Tuesday, 8 October 2013

PRA and Early Warning Indicators - Knowing me, knowing EWI...

Couple of interesting bits have popped up in the last week on the PRA's Early Warning Indicator (EWI) initiative, which I had touched on earlier in the year. At that time it was a little hard to establish the lie of the land, other than the PRA approach to preventing potential 'gaming' of internal model capital requirements was markedly different to that of their European NCA counterparts, and that EIOPA fancied their chances of doing the job on the NCA's collective behalf.

Julian Adams gave a speech at the Insurance Institute of London last week where he commenced with a rather familiar lament about how, at the outset of the FSA/BoE splice, "...we knew that there was some concern in the insurance industry that the Bank didn’t understand insurance". After collecting the award for 'understatement of the year', he then waxed lyrical about the five lessons learned by the BoE from the financial crisis, and how these are being applied currently to insurance supervision in the UK;

  1. "...the need for a prudential supervisor to focus on the risks that might materialise for firms in the future"
  2. "...not enough to focus on static point-in-time assessments of firms’ solvency positions"
  3. "...for some issues it is not enough to just look at the risks within individual firms and address them at an individual firm level. Instead, we need to supplement this analysis with work across the system as a whole"
  4. "...the need for clarity about the objectives of prudential regulation"
  5. "...the need to have multiple reference points when assessing firms’ capital positions.
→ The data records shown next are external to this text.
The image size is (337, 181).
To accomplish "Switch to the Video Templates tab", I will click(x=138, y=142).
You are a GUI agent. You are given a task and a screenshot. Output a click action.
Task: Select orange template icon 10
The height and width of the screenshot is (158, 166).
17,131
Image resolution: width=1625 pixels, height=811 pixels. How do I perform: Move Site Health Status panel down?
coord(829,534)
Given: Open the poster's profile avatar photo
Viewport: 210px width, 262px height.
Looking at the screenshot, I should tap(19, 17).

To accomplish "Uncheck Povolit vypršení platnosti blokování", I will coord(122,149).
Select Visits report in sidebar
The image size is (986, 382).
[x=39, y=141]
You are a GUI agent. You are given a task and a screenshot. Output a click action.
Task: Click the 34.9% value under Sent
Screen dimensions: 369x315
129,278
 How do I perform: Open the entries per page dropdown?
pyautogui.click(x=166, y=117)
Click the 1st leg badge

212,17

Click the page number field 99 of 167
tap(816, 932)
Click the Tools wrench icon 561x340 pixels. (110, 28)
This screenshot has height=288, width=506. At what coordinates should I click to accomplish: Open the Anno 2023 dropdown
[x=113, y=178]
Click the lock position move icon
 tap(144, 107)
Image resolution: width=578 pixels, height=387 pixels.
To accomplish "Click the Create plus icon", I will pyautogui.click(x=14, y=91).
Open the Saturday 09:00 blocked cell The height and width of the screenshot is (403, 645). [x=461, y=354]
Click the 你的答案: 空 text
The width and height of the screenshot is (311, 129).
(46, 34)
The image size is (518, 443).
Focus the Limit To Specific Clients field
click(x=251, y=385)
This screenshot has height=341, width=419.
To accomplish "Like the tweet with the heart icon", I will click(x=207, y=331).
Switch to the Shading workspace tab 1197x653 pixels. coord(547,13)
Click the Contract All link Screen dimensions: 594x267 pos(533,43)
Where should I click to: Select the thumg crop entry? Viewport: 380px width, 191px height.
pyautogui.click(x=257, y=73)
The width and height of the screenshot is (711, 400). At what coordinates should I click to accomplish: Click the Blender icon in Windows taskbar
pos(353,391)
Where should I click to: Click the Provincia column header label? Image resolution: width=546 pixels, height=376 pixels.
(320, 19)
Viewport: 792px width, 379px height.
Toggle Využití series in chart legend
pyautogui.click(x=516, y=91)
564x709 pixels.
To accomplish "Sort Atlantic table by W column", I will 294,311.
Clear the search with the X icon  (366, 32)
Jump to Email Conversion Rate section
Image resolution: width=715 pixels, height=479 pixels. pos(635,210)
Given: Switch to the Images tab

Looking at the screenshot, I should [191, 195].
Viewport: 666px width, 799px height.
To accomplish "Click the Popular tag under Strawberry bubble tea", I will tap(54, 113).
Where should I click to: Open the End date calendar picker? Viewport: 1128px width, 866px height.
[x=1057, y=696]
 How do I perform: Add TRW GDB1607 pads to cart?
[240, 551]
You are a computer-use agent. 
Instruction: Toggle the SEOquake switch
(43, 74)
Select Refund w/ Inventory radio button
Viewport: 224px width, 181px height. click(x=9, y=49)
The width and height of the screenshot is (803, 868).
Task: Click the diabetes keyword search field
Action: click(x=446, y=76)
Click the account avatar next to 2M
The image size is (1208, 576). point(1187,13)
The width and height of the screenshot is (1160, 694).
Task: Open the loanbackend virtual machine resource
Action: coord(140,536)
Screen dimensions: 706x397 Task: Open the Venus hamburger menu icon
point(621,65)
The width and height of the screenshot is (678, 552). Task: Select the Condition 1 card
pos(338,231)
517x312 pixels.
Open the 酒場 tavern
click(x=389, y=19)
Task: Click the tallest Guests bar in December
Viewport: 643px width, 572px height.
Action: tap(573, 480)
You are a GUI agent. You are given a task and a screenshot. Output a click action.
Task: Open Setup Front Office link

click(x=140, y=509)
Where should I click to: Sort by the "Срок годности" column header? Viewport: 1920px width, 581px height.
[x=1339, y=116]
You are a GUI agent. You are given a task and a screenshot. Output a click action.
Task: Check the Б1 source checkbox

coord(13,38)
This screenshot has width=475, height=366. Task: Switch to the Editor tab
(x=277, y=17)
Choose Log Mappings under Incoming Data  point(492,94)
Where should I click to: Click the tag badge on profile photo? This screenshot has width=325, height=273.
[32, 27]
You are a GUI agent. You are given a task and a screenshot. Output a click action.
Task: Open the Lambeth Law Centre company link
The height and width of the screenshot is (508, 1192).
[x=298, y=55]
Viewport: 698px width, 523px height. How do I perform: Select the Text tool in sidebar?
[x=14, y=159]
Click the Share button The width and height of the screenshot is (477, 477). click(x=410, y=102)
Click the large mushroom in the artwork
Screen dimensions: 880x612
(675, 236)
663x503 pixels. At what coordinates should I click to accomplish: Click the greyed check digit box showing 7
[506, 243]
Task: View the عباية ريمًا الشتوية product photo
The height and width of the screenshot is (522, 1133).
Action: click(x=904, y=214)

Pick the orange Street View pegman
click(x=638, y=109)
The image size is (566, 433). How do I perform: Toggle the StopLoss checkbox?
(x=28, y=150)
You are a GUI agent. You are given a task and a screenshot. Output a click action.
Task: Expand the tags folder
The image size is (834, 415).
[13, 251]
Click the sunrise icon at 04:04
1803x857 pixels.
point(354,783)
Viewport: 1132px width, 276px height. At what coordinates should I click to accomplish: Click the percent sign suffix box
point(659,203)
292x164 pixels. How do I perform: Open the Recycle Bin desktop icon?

Simple crude measures are not sufficient in themselves, but neither are complex models"
The last one is of course our context setter for comments later in the speech justifying the EWI approach, which for me reads as a laundry list of why existing model validation activity, assumption setting processes and expert judgements must be considered ineffective by default, rather than after PRA review.

One brush - two industries?
Most significantly from a strategic perspective is the confirmation that the PRA "...wouldn’t expect firms who fall beneath [the EWI limits] to release capital until we, and they, have reviewed the appropriateness of the modelled calibration".

Alongside this speech, Chris Finney has published a scathing article on the PRA's approach to EWIs, focusing on its legality at both national and EU level, its unwillingness to consult on the matter, and ultimately how the PRA's experiences with banks a few years back (well. the FSA/BoE, but let's not split hairs) have seemingly allowed the insurance industry to be smeared with the same tarry brush.

With the PRA seemingly using their "lessons learned" rationale alongside the equally informal "interest" of the IAIS and EIOPA in non-modelled capital backstops, is that really enough to fend off (current) UK statute and (pending) EU law if the industry fights back?